Kemalangan (al-baliyyah) atau kejadian yang tidak diinginkan disebut musibah. Menurut Muhammad Husin Thabathaba’i (ahli tafsir, 1310 H/1892 M–1401 H/1981 M) dalam tafsir al-Mizan fi Tafsir Al-Qur’an, musibah adalah kejadian apa saja yang menimpa manusia yang tidak dikehendaki, misalnya sakit, rugi dalam berusaha, kehilangan barang, meninggal, bencana alam, wabah penyakit, kalah perang, paceklik, dan kiamat.
Kata “musibah” dengan pengertian tersebut di atas dalam Al-Qur’an terdapat pada surah al-Baqarah (2) ayat 156, Ali ‘Imran (3) ayat 165, an-Nisa’ (4) ayat 62 dan 72, al-Ma’idah (5) ayat 49, at-Taubah (9) ayat 50, al-Qasas (28) ayat 47, as-Syura (42) ayat 30, al-Hadid (57) ayat 22, dan at-Tagabun (64) ayat 11.
Arti kata tersebut sejalan pula dengan hadis Nabi Muhammad SAW yang diriwayatkan Imam at-Tabrani (ahli hadis), yang berarti: “Apa yang menimpa manusia berupa yang tidak dikehendakinya, itu namanya musibah.”

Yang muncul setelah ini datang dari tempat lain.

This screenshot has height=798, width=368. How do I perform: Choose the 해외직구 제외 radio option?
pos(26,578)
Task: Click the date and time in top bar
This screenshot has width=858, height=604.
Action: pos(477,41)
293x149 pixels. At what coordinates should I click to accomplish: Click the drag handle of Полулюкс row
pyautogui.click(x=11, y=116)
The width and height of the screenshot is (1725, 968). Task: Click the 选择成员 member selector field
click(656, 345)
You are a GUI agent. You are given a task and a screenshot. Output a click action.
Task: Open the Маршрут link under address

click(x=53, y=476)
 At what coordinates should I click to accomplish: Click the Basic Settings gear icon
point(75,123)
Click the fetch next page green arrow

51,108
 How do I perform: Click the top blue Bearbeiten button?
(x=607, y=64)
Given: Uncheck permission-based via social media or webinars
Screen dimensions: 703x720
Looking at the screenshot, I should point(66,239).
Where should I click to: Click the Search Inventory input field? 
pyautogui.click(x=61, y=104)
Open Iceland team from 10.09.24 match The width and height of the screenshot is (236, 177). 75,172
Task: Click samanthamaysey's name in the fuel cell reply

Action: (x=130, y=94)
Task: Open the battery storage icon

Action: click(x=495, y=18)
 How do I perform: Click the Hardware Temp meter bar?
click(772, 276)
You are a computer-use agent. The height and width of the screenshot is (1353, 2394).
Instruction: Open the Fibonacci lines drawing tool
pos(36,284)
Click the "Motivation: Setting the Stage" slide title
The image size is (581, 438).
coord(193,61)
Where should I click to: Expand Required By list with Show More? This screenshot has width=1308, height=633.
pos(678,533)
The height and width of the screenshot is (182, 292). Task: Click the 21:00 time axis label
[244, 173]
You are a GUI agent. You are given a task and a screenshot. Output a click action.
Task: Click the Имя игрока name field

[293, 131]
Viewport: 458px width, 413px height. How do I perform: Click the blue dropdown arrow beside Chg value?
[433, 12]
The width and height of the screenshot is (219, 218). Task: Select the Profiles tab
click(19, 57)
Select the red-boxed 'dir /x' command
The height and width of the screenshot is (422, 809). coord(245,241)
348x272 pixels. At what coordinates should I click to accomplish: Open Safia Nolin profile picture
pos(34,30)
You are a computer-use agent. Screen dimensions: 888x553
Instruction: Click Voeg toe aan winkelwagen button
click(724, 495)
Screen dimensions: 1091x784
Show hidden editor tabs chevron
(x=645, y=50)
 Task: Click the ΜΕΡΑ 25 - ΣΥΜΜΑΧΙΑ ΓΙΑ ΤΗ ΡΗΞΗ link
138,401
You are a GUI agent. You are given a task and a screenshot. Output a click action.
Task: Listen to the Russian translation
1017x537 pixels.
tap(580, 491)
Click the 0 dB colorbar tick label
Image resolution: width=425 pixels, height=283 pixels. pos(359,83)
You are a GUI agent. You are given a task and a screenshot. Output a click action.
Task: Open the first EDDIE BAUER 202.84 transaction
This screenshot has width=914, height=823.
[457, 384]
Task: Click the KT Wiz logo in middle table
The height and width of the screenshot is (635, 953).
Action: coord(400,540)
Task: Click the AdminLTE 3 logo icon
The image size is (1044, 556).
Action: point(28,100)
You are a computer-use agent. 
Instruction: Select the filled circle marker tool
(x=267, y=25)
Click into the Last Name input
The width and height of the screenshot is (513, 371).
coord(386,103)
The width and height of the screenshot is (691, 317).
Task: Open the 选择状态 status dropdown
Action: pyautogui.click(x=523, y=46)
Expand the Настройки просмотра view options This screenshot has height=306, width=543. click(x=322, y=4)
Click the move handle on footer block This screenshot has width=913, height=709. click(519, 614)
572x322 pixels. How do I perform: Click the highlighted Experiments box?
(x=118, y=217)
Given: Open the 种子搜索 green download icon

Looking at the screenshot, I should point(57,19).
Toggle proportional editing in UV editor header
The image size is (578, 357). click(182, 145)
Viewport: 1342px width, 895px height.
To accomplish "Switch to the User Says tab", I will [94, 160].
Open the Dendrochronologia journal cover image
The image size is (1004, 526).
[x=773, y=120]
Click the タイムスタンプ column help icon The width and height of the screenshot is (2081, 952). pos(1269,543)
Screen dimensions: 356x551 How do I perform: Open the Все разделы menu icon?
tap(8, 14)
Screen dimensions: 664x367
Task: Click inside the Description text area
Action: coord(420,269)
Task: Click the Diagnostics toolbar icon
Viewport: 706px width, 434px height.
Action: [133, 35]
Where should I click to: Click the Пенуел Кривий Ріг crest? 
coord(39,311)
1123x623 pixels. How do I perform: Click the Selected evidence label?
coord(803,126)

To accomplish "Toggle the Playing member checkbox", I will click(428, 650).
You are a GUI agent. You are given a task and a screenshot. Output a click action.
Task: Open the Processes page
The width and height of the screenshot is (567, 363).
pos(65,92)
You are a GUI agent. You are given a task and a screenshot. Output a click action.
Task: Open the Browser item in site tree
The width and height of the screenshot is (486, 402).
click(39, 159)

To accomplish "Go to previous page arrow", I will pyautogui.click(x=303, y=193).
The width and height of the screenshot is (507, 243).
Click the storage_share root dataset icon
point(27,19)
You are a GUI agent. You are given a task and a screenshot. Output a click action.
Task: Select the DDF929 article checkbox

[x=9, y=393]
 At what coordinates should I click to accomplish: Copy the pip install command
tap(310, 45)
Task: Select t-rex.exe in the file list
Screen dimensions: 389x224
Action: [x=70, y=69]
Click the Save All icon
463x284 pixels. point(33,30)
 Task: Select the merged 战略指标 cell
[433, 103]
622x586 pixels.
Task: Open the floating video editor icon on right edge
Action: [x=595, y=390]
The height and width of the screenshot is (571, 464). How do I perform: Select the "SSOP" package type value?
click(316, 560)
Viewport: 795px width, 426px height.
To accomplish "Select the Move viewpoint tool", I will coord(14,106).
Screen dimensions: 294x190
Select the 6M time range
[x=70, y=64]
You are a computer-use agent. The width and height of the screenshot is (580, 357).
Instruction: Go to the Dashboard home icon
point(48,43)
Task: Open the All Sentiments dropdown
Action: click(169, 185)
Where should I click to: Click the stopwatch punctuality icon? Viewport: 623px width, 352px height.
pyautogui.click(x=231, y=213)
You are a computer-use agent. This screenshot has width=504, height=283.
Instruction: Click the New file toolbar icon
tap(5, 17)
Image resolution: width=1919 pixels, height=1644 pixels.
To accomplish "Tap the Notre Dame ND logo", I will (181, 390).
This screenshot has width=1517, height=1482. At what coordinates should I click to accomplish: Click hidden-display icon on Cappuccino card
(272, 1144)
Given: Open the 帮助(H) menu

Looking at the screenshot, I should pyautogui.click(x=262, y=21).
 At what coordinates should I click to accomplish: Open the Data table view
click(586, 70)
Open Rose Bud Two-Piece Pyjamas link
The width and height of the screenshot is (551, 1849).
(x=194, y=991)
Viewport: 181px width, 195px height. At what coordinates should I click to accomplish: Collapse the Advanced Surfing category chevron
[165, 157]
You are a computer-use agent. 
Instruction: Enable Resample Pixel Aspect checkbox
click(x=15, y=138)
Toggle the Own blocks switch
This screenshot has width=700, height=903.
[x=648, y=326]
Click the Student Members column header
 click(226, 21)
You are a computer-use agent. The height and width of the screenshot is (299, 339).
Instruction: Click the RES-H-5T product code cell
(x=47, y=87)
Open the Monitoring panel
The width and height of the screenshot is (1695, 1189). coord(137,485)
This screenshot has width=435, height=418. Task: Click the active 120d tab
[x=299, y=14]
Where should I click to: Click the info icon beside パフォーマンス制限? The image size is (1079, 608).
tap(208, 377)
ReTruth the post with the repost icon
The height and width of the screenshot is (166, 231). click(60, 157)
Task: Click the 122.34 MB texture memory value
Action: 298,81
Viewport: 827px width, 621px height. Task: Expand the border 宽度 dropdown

Musibah merupakan kejadian yang datang atas ketentuan Allah SWT dan tidak bisa ditolak. Manusia diwajibkan untuk menghindar dari musibah yang sudah menimpa dirinya.
Kalau sakit, ia diwajibkan berobat, dan kalau tertimpa banjir, ia diwajibkan menghindar dari bahaya banjir. Upaya untuk menghindar dari musibah itu bukan pada tingkat pencegahan, seperti mencegah datangnya penyakit, tetapi pada tingkat penanggulangannya.
Musibah tidak membedakan sasaran yang dikenainya. Ia dapat menimpa manusia yang saleh (seperti seorang nabi) atau manusia yang biasa berbuat maksiat.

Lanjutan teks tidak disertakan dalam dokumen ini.